Regarding the 3x/1.25x copy/speedup multipliers, do you have any kind of back-of-the-envelop justification for why those are plausible, e.g. based on the trend of algorithmic-progress, such that you might expect about this much inference-efficiency gain paralleling the assumed 10x (or so) training-efficiency gain?
I did not claim that Claude is a "supercoder" or even human-level at coding; rather, the Claude addendum continued with: "to be clear, we shouldn't over-interpret this specific 444 billion figure" and "Realistically, this highlights that to really make accurate projections of the time to catch up with human horizons based on METR data, we need better human baselines." In my view, the natural takeaway is that that Claude has now basically caught up with METR's existing human baselines, which they have acknowledged were not that well incentivized, which does not mean that it is better than properly incentived software engineers.
However, per the sensitivity analysis, if we assume well incentivized humans could do ~2x better than METR's baselines on METR's longest benchmark tasks, "then Claude 4.5 Opus has an intersection-based time horizon of only 35.9 minutes", ie far from human-level.

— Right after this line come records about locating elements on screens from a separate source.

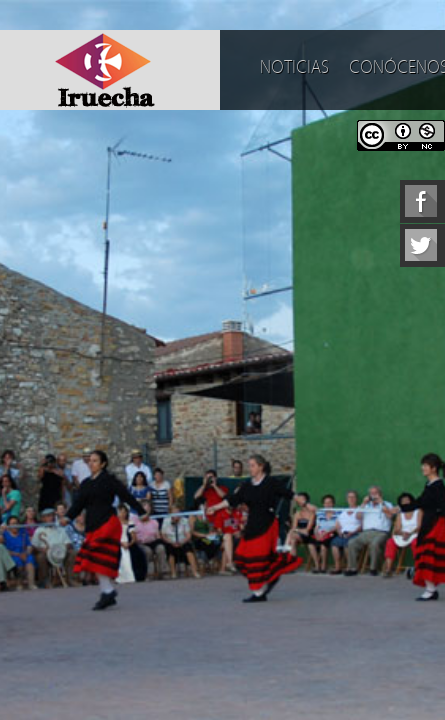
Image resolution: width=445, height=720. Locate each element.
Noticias (294, 67)
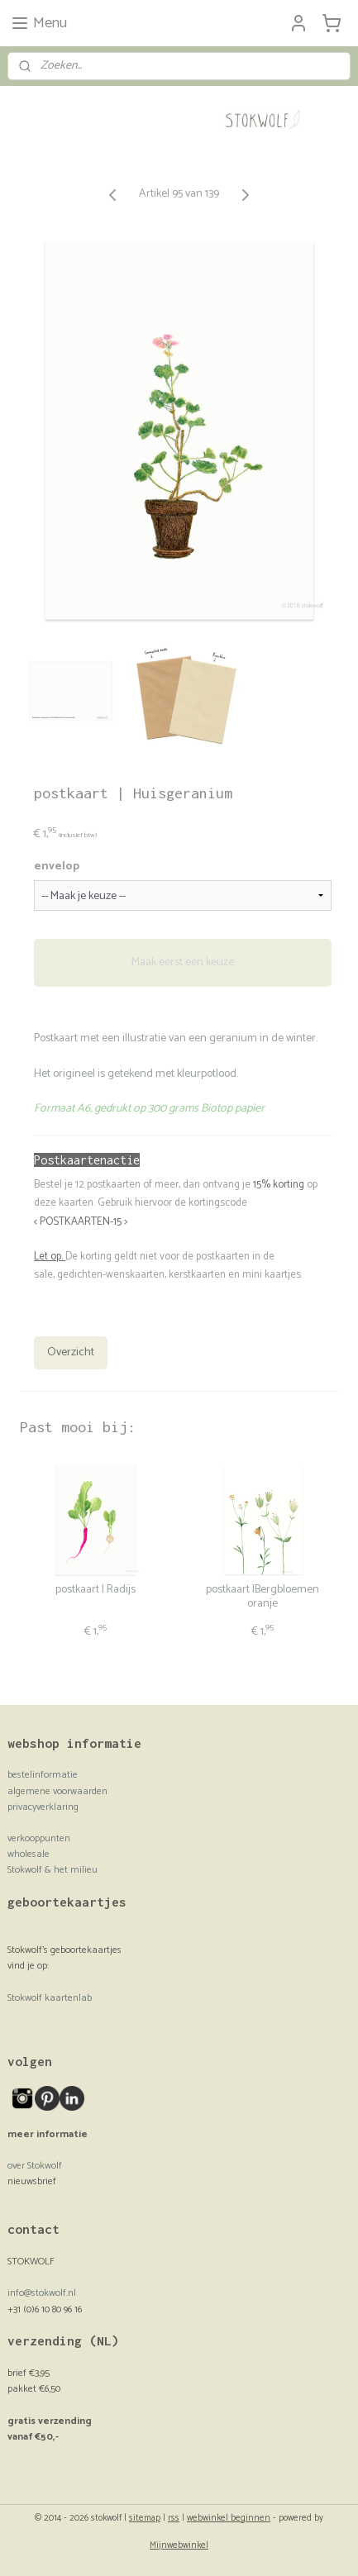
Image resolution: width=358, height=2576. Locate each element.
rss (173, 2518)
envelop (56, 867)
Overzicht (70, 1353)
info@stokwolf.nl (41, 2293)
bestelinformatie (42, 1775)
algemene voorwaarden (57, 1791)
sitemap (144, 2518)
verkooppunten (38, 1838)
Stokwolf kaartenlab (49, 1998)
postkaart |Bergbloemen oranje (262, 1598)
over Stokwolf (34, 2166)
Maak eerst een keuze (182, 963)
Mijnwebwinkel (179, 2545)
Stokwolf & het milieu (52, 1870)
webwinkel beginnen (228, 2518)
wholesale (28, 1854)
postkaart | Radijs (95, 1591)
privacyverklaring (43, 1807)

So as I said in the post, I do think this highlights the need for better human baselines for METR, but while the current horizon estimates are quite sensitive to the baselines, the estimated time to human-level doesn't actually shift that much with this stronger baseline, i.e. from early 2026 to late 2026.

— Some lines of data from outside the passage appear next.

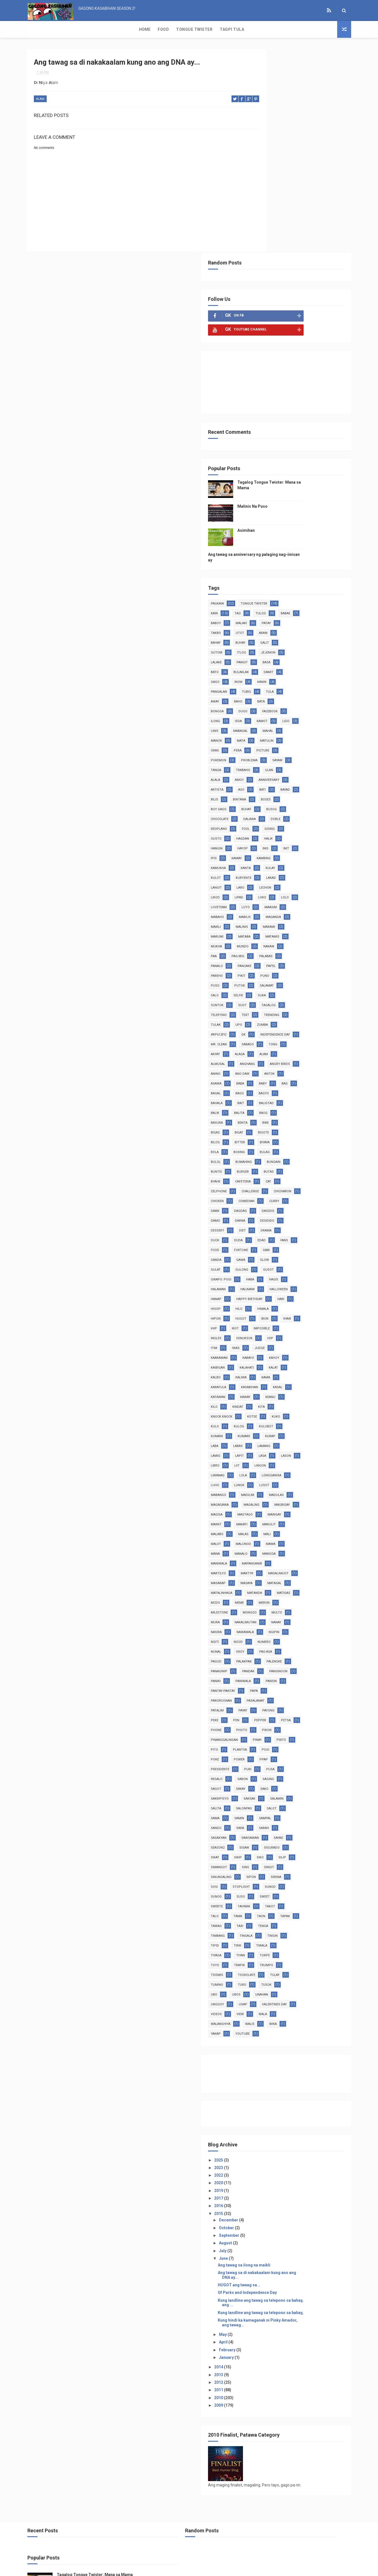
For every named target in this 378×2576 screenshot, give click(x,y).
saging (291, 1693)
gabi (315, 1086)
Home (36, 29)
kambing (313, 674)
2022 (268, 2109)
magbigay (268, 1379)
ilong (295, 517)
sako (289, 1703)
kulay (320, 684)
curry (296, 1037)
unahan (311, 1918)
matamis (267, 762)
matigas (267, 1487)
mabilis (321, 733)
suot (315, 821)
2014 (268, 2305)
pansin (320, 1585)
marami (266, 753)
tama (264, 1840)
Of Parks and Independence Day (296, 2226)
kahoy (292, 1213)
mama (320, 1419)
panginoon (296, 1575)
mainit (265, 1399)
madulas (295, 1360)
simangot (291, 1781)
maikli (295, 743)
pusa (286, 1683)
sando (317, 1732)
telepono (297, 831)
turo (291, 1908)
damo (320, 1046)
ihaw (264, 1174)
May (272, 2272)
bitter (315, 968)
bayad (265, 606)
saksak (266, 1713)
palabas (267, 782)
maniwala (268, 1438)
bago (310, 919)
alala (317, 576)
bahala (291, 929)
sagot (317, 1693)
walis (265, 1957)
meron (265, 1497)
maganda (268, 743)
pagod (265, 1556)
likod (264, 713)
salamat (267, 811)
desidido (292, 1056)
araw (264, 439)
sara (264, 1742)
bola (289, 978)
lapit (316, 1311)
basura (290, 948)
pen (286, 1624)
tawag (265, 1850)
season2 (267, 1762)
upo (318, 841)
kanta (295, 684)
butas (265, 1007)
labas (312, 1301)
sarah (288, 1742)
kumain (295, 1291)
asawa (265, 909)
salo (293, 811)
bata (264, 508)
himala (312, 1154)
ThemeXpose (178, 2568)
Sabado (266, 870)
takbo (289, 429)
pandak (266, 1575)
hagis (323, 1115)
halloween (269, 1135)
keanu (320, 1252)
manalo (290, 1428)
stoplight (269, 1810)
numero (313, 1536)
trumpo (316, 1889)
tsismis (266, 1899)
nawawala (294, 1526)
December (278, 2153)
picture (289, 557)
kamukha (267, 684)
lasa (264, 1321)
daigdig (294, 1046)
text (324, 831)
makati (291, 1399)
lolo (264, 723)
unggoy (266, 1928)
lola (264, 1340)
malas (293, 1409)
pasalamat (305, 1605)
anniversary (294, 586)
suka (264, 821)
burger (321, 997)
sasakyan (315, 1742)
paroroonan (270, 1605)
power (265, 1673)
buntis (294, 997)
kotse (301, 1272)
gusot (318, 1105)
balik (294, 939)
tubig (320, 488)
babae (265, 419)
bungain (267, 997)
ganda (265, 1095)
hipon (265, 1164)
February (276, 2288)
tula (264, 498)
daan (320, 1037)
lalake (295, 459)
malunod (293, 1419)
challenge (320, 1017)
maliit (265, 1419)
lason (288, 1321)
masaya (266, 1468)
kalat (294, 1223)
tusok (316, 1908)
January (276, 2295)
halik (292, 655)
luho (321, 1340)
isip (294, 1193)
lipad (288, 713)
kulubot (267, 1291)
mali (316, 1409)
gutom (289, 449)
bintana (313, 606)
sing (317, 1781)
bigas (286, 958)
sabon (265, 1693)
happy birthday (273, 1144)
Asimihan (295, 327)
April (273, 2280)
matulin (290, 547)
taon (288, 1840)
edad (288, 1076)
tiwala (311, 1869)
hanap (298, 1135)
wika (288, 1957)
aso (291, 596)
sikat (264, 1771)
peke (264, 1624)
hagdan (266, 655)
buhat (320, 615)
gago (289, 478)
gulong (291, 1105)
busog (265, 625)
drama (287, 1066)
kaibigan (319, 1213)
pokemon (318, 557)
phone (290, 1634)
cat (263, 1017)
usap (292, 1928)
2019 (268, 2124)
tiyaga (265, 1879)
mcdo (293, 1487)
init (309, 664)
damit (265, 478)
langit (265, 704)
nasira (265, 1526)
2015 (268, 2147)
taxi (289, 1850)
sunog (323, 1810)
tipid (264, 1869)
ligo (289, 527)
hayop (265, 664)
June (273, 2191)
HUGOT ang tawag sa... (288, 2218)
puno (264, 802)
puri (264, 1683)
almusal (315, 880)
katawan (267, 1252)
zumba (265, 851)
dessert (321, 1056)
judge (288, 1203)
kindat (287, 1262)
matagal (294, 1468)
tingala (295, 1859)
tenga (313, 1850)
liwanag (313, 1331)
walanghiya (315, 1948)
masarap (303, 1458)
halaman (267, 1125)
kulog (311, 1282)
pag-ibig (313, 772)
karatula (317, 1233)
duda (264, 1076)
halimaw (297, 1125)
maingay (297, 1389)
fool (264, 645)
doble (292, 635)
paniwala (292, 1585)
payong (318, 1615)
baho (310, 498)
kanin (265, 488)
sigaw (294, 1762)
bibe (263, 958)
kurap (265, 1301)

In general, the primary point of the post wasn't that the current baselines are good enough to make an accurate prediction of human-level horizons using METR data, but rather "my main takeaway from this analysis is probably that we shouldn't over-interpret the METR trends at fixed reliability as a direct marker of progress towards human-level software horizons" (because the METR metrics are likely underestimating the progress rate, due to using fixed reliabilities at all horizons)

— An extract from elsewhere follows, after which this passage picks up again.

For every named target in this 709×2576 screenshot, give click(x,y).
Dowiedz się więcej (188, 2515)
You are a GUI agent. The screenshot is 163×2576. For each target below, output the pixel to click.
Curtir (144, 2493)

I provided both theoretical and statistical arguments (e.g. AIC) in the post for why the human-relative time horizon trend is likely hyperbolic rather than exponential, and your comment does not address or acknowledge either of those arguments. Note the post does argue that METR's metrics likely are exponential, so the hyperbolic claim is specifically about human-relative time horizon metrics (per the proposal in the post).